AIM OF THE TASK: All that should be output is the block of lines below from the line with "Szabó T. Anna (18, 910)" to the line with "Húsvét eredete (22, 2255)", both included, exactly as written.

Collected data entries
▶
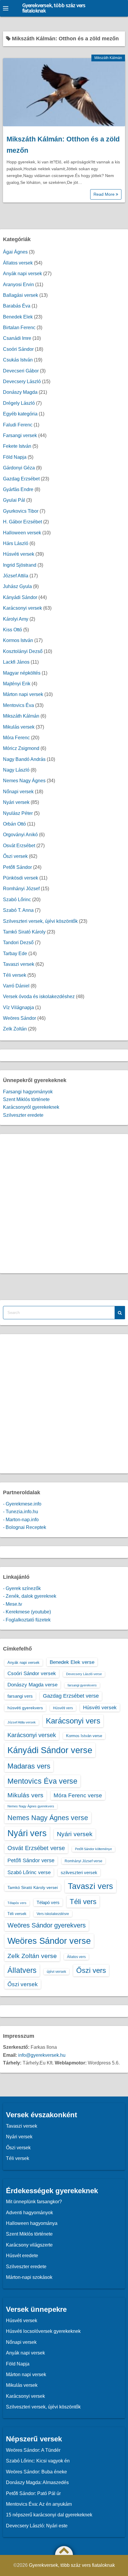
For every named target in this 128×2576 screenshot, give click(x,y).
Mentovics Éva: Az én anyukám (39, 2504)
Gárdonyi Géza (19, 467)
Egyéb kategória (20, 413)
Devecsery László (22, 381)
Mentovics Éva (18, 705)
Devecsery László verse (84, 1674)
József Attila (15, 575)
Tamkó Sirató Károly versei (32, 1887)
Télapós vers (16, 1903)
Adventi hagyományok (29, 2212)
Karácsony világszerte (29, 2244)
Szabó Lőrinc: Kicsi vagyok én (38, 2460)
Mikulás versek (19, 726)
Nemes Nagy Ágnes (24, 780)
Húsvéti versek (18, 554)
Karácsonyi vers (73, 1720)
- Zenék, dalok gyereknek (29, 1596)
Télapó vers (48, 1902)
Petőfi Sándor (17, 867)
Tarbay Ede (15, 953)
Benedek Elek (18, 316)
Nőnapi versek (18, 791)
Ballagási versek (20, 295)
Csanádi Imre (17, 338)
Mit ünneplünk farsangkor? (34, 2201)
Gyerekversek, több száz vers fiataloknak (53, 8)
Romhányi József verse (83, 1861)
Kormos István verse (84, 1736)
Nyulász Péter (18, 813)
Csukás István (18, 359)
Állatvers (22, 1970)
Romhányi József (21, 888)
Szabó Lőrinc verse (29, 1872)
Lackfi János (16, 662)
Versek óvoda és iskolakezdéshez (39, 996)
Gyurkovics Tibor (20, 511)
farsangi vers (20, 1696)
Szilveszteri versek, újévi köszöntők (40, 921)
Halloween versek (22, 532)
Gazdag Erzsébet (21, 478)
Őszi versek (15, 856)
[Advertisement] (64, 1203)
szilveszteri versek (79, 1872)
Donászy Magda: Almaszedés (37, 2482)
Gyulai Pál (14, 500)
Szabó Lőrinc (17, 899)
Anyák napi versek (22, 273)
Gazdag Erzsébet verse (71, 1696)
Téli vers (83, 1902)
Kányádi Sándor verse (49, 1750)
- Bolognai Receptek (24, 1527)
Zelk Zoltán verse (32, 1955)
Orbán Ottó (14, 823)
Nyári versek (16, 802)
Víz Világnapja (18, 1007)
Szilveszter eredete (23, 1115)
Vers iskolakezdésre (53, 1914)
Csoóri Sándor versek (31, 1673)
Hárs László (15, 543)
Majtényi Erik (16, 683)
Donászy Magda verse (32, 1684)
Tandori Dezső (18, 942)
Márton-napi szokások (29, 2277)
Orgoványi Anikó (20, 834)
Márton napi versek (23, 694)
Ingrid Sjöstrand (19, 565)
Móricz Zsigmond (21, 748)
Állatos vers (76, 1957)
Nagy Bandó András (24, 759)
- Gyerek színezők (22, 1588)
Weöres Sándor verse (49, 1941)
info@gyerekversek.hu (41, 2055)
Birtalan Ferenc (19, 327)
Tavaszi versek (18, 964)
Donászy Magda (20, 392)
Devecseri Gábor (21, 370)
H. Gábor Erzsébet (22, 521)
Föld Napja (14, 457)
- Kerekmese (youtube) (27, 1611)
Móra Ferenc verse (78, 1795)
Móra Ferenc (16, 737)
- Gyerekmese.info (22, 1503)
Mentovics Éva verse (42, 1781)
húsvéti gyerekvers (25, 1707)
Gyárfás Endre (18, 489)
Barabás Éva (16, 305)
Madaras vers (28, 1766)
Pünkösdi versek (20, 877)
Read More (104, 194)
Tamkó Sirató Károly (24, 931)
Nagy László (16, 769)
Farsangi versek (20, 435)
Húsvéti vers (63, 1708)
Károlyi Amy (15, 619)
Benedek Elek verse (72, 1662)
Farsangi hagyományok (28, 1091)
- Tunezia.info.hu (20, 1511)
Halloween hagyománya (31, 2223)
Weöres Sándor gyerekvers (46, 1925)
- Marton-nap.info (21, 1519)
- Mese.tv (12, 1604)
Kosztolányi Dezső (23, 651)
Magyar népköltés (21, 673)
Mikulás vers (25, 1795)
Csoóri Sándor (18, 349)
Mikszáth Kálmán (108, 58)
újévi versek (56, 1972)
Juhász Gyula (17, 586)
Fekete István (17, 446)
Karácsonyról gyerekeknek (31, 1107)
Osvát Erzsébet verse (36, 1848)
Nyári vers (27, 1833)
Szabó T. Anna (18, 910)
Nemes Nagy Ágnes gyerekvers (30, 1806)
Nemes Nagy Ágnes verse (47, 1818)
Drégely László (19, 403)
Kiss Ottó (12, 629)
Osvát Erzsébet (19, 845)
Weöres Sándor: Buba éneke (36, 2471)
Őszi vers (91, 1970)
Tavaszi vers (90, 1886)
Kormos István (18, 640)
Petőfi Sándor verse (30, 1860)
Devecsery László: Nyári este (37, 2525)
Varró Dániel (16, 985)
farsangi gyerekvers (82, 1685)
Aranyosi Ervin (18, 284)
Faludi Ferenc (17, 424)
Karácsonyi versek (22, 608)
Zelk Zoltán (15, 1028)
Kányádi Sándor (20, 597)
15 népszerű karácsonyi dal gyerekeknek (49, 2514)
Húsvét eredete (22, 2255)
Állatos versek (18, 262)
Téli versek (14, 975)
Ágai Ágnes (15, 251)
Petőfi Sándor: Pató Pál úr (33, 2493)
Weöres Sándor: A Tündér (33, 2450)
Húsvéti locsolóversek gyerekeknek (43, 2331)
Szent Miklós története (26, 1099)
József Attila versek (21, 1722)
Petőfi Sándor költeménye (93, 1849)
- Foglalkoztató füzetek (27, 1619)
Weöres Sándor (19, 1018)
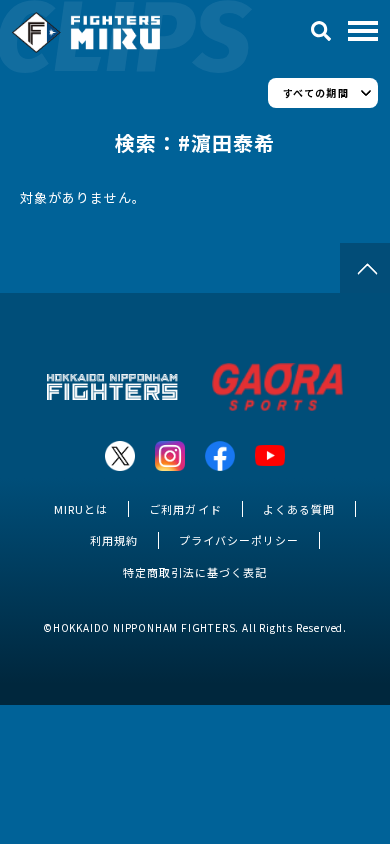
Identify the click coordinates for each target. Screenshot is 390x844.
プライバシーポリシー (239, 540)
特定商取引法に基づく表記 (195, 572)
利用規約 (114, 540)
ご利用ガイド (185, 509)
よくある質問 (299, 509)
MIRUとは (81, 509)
◀
RESPONSE TO THE EXERCISE:
Szabó T. Anna (18, 910)
Nemes Nagy Ágnes gyerekvers (30, 1806)
Nemes Nagy Ágnes verse (47, 1818)
Drégely László (19, 403)
Kiss Ottó (12, 629)
Osvát Erzsébet (19, 845)
Weöres Sándor: Buba éneke (36, 2471)
Őszi vers (91, 1970)
Tavaszi vers (90, 1886)
Kormos István (18, 640)
Petőfi Sándor verse (30, 1860)
Devecsery László: Nyári este (37, 2525)
Varró Dániel (16, 985)
farsangi gyerekvers (82, 1685)
Aranyosi Ervin (18, 284)
Faludi Ferenc (17, 424)
Karácsonyi versek (22, 608)
Zelk Zoltán (15, 1028)
Kányádi Sándor (20, 597)
15 népszerű karácsonyi dal gyerekeknek (49, 2514)
Húsvét eredete (22, 2255)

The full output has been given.